Start DATA TO PROCESS
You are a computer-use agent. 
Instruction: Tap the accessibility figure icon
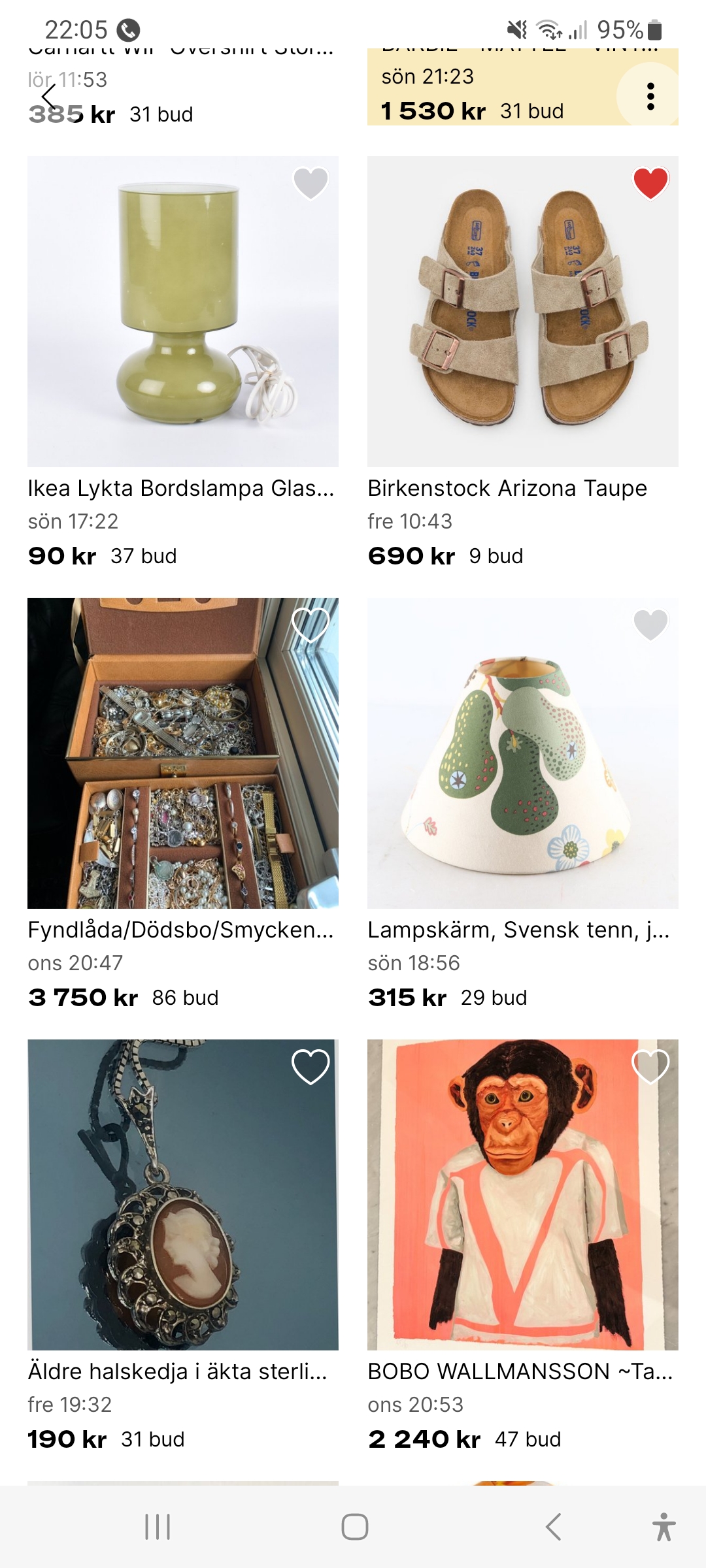coord(664,1527)
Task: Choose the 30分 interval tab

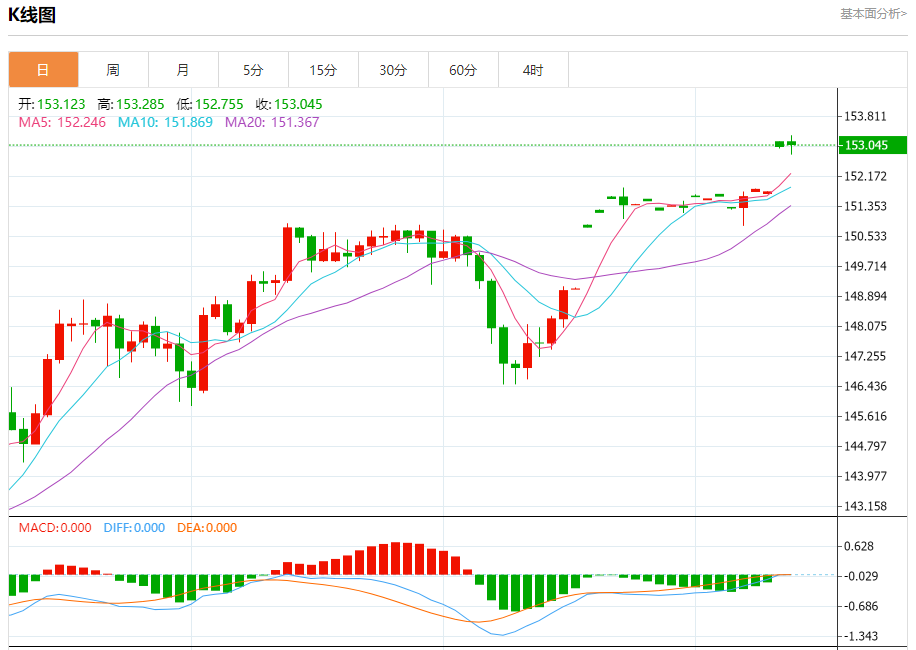Action: pos(393,70)
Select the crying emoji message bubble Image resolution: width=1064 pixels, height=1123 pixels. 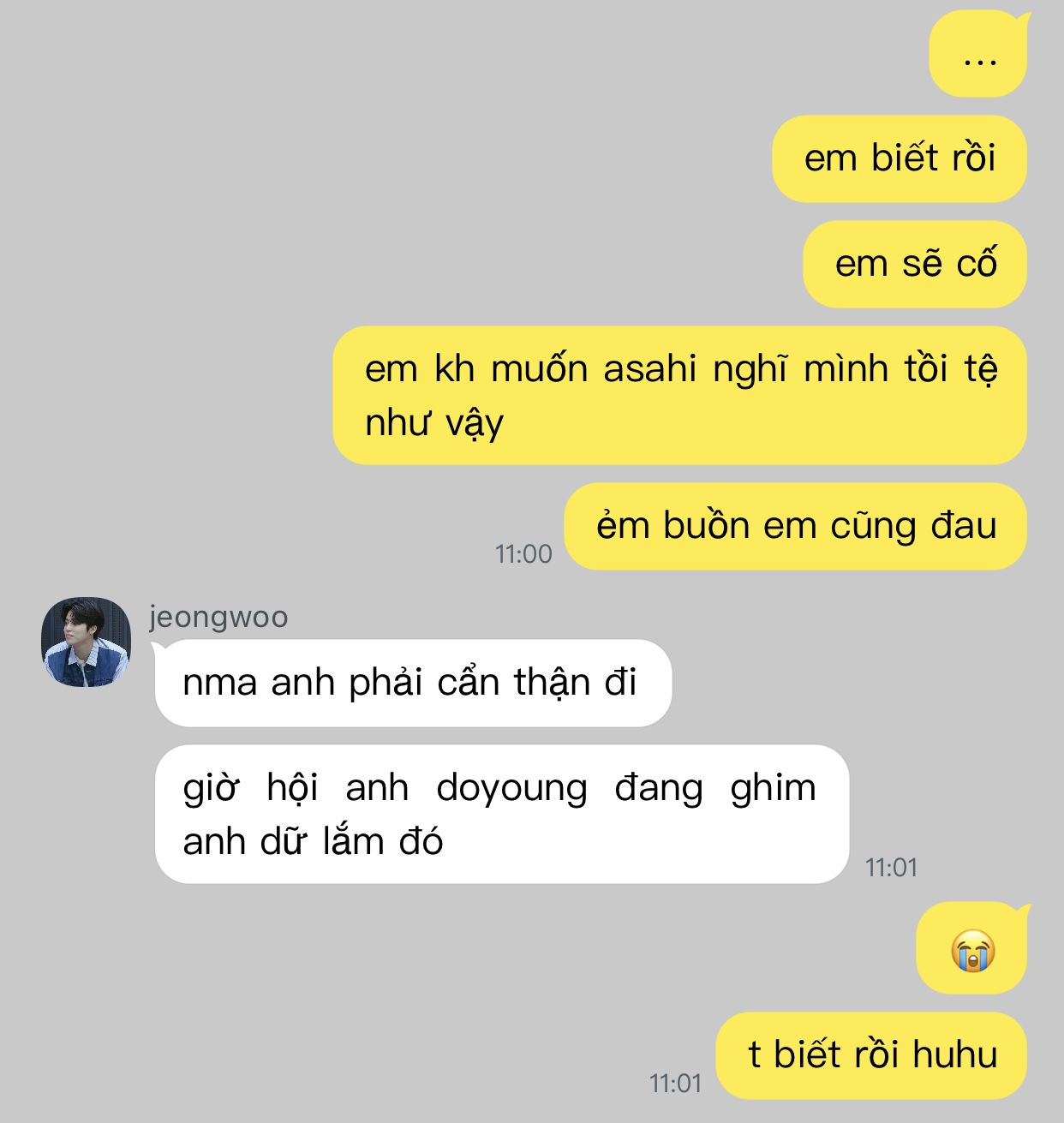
End DATA TO PROCESS
» PROBLEM: Please rewrite the records from the line containing "Task: Choose the 30分 interval tab" through the end of the records, inclusive, and add -59 to every coordinate in the answers. Leave the pictures out.

» RESULT BELOW:
Task: Choose the 30分 interval tab

Action: pos(334,11)
Select the crying emoji message bubble Image resolution: width=1064 pixels, height=1123 pixels. 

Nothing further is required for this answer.